Der Hallische Pietismus (auch Hallescher Pietismus) ist eine Form des lutherischen Pietismus, die mit der Wirksamkeit von August Hermann Francke verbunden ist. Francke kooperierte bei dem Aufbau seiner Schulstadt (Franckesche Stiftungen) und bei der Studienreform in Halle eng mit dem preußischen Staat.

Begriff und Abgrenzung[Bearbeiten | Quelltext bearbeiten]

Nach Johannes Wallmann handelt es sich beim Hallischen Pietismus um eine Richtung des Pietismus, die zwar in Halle durch Francke und seine Mitarbeiter geprägt wurde, aber bereits vorher in Leipzig und Erfurt existent war, letzten Endes angeregt durch Philipp Jacob Spener in Berlin. Daher gibt es auch die Bezeichnung als „Spener-Franckeschen Pietismus“.

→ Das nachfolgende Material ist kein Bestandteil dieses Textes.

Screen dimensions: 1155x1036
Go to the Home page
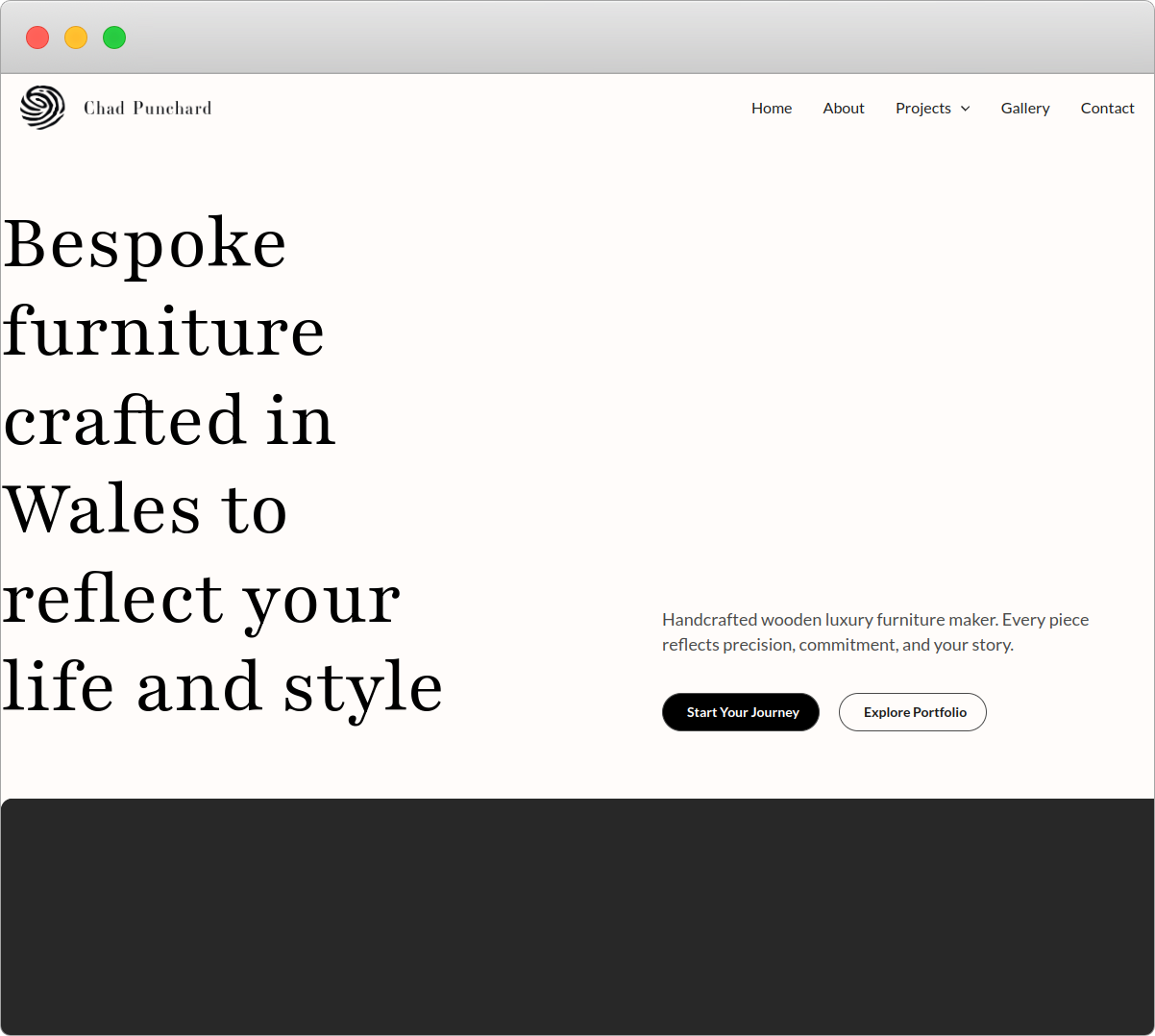coord(772,109)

In Preußen war neben Halle als Strahlungszentrum auch Ostpreußen eine eigenständige, pietistisch geprägte Region, die man in einem weiteren Sinn als Hallischen Pietismus bezeichnen kann. In diesem weiteren Sinn kennzeichnete der Historiker Carl Hinrichs den Pietismus als „preußische Staatsreligion.“[1]

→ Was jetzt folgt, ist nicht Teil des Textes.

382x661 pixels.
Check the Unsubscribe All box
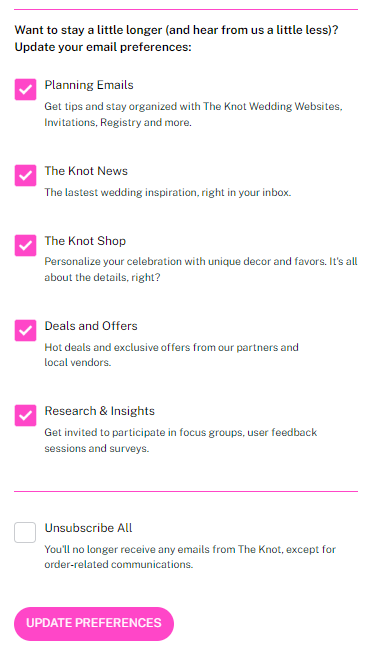coord(25,532)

„Buß-Kampf“ und Bekehrungserlebnis[Bearbeiten | Quelltext bearbeiten]

Kennzeichnend für Franckes Frömmigkeitstyp ist die plötzliche, datierbare und einmalige Bekehrung. Damit bekommt Franckes Biografie exemplarischen Charakter für den Hallischen Pietismus: was er erlebt hat, kann und soll jeder Christ erleben.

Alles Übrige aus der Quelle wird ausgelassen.